#### EXTRAIT ####

Zéghar se met aussitôt à l’œuvre et entreprend des voyages aux États-Unis, en Allemagne, en Italie. Il peut ainsi commencer à faire fonctionner deux usines d’armes, l’une de mortiers de 60 mm, l’autre de bazookas 8 . Il parvient surtout à lier des relations avec des officiers de la base américaine de Nouaceur, au Maroc, qui lui fournissent le matériel pour monter un service de transmissions et d’écoutes. Dirigé par Abdelhafid Boussouf, ce service de renseignement se révélera, estime l’historien Mohammed Harbi, comme un « modèle de répression dont [Boussouf] fait une technique normale de direction 9 ».

#### DONNÉES FOURNIES ####

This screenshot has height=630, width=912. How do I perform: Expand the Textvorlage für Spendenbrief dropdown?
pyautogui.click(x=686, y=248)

####

- CONSIGNES:
**1.** Dans l'extrait sur Zéghar, quels pays visite-t-il au cours de ses voyages ? Donnez-les tous.
**2.** Poursuivez l'extrait sur Zéghar et le service de Boussouf à partir de sa dernière phrase.

- RÉPONSES:
**1.** Les États-Unis, l'Allemagne et l'Italie.

**2.**
Car si l’objectif est de collecter des renseignements pour le compte des leaders du FLN, ceux-ci en deviennent en fait rapidement les cibles principales. Pour Harbi, qui était un important dirigeant du FLN avant de devenir l’un des meilleurs historiens algériens de sa génération, Boussouf a « besoin de la terreur pour imposer le monopole du pouvoir, susciter la délation, semer la méfiance qui décourage la critique, l’organisation et la révolte ».
Au cœur de la guerre, le refus d’ériger une direction centralisée du FLN autorisera quelques années plus tard — une fois passée l’euphorie du déclenchement de la révolution et apaisée l’angoisse du lendemain — des « directions » sauvages, propices aux intrigants et aux comploteurs. Un homme tentera de réparer cette erreur : Abbane Ramdane. C’est en 1945, à l’âge de vingtcinq ans, qu’il quitte la fonction publique afin de se consacrer au combat pour l’indépendance.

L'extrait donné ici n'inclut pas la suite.